__Goal of the exercise__. Rewrite the records below, changing every occurrence of "coordinates" to "position" and leaving everything else unchanged. Omit the pictures from your answer.

__Item coordinate data__.

◆ ◆ ◆ ◆

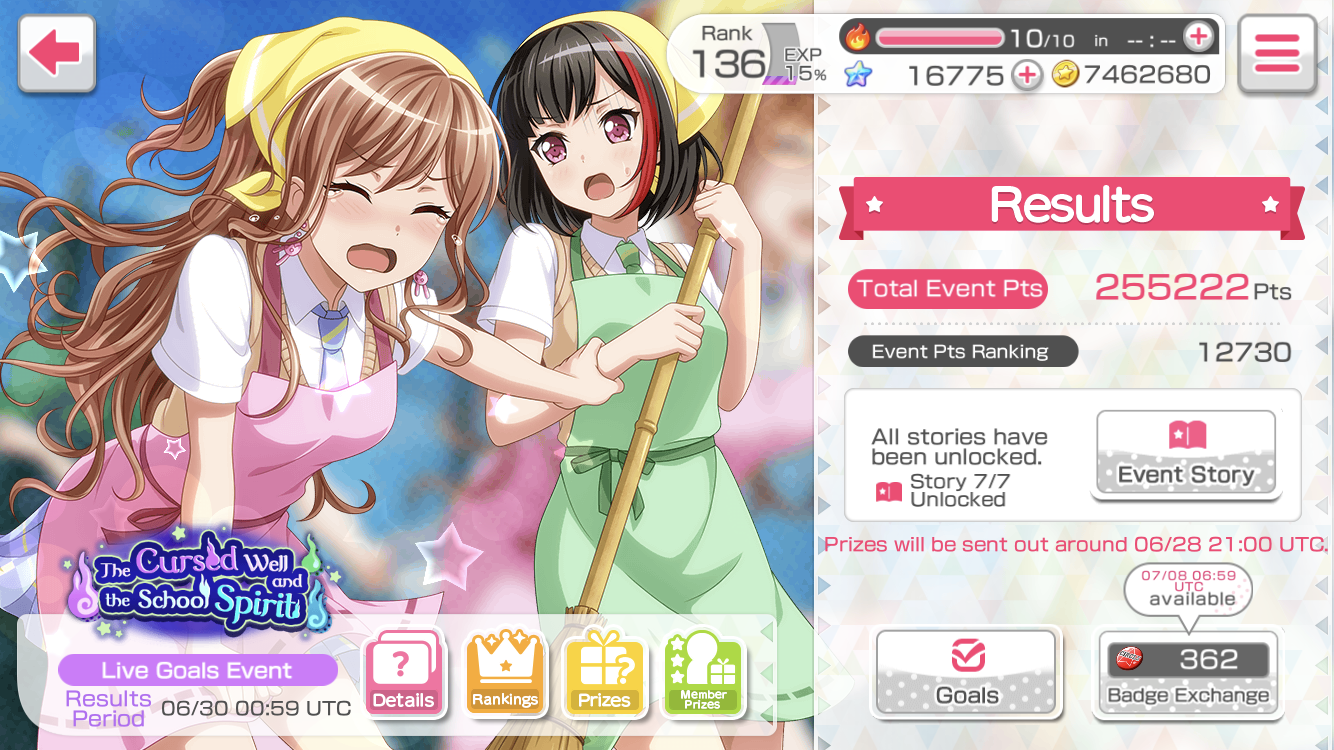This screenshot has width=1334, height=750.
Task: Open the hamburger main menu
Action: (x=1276, y=55)
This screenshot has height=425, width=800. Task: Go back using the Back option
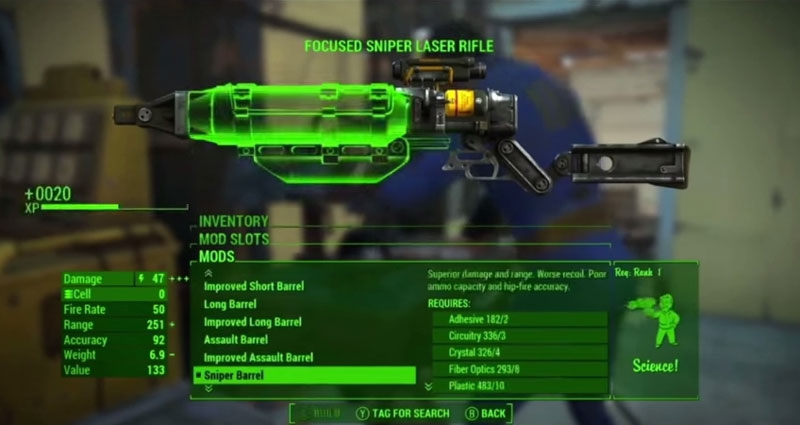[x=487, y=412]
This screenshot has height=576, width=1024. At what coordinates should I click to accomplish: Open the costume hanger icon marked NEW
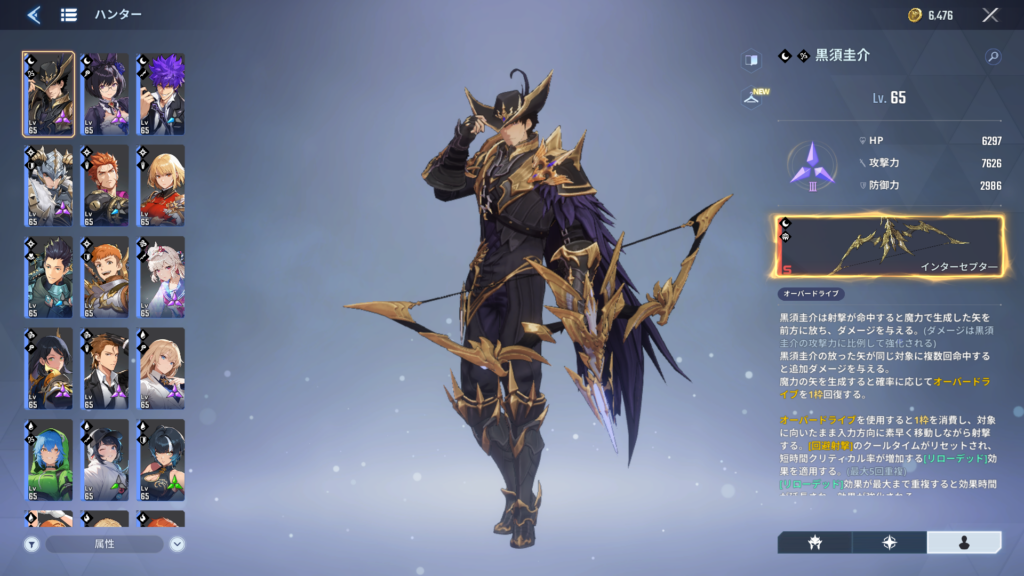coord(751,97)
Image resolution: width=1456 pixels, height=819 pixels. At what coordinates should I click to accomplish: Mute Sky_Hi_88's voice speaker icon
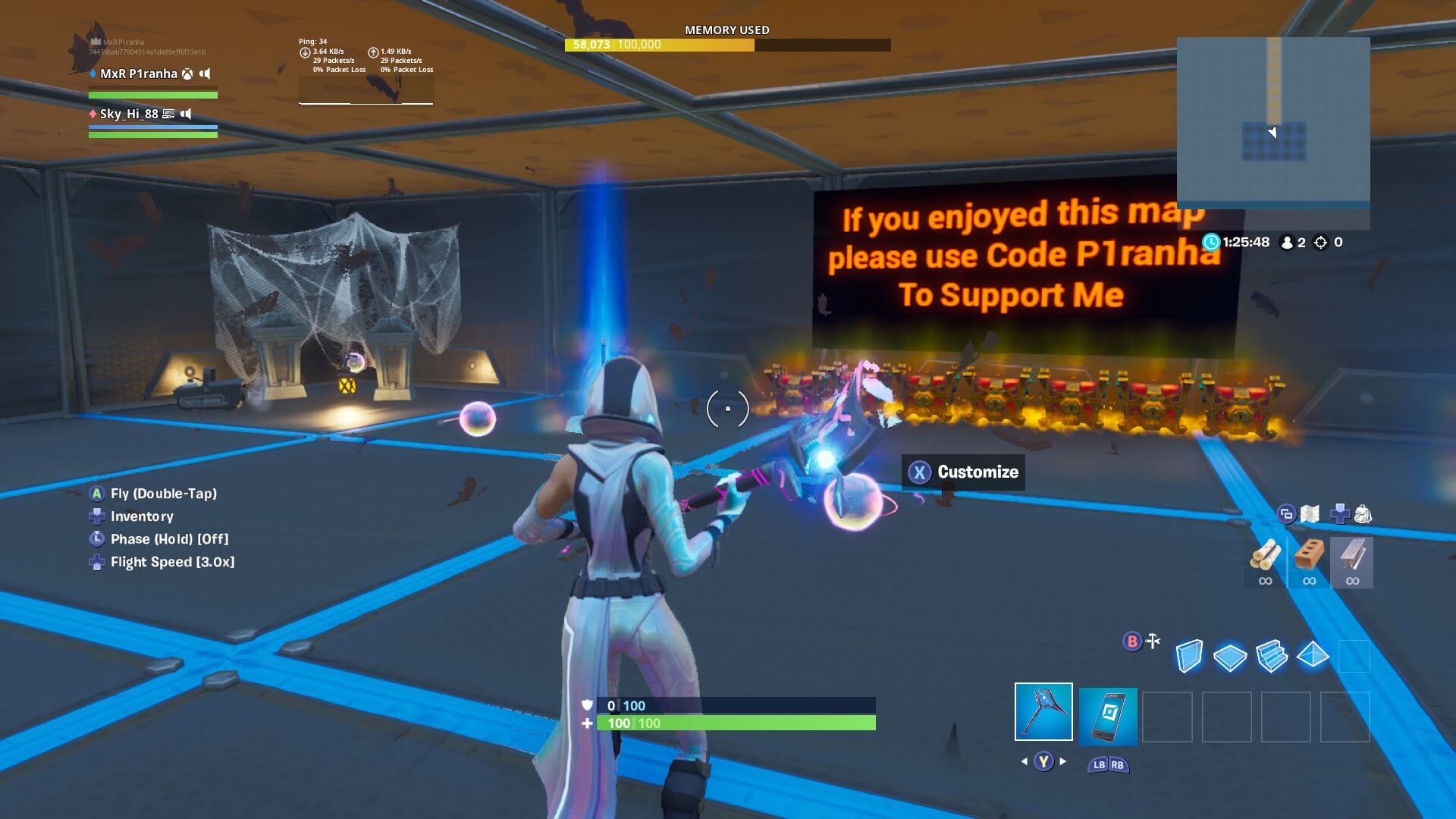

◆ ◆ ◆ ◆

__Solved problem__.
This screenshot has width=1334, height=750.
Task: Open the hamburger main menu
Action: (x=1276, y=55)
This screenshot has height=425, width=800. Task: Go back using the Back option
[x=487, y=412]
This screenshot has height=576, width=1024. At what position should I click to accomplish: Open the costume hanger icon marked NEW
coord(751,97)
Image resolution: width=1456 pixels, height=819 pixels. At what position should I click to accomplish: Mute Sky_Hi_88's voice speaker icon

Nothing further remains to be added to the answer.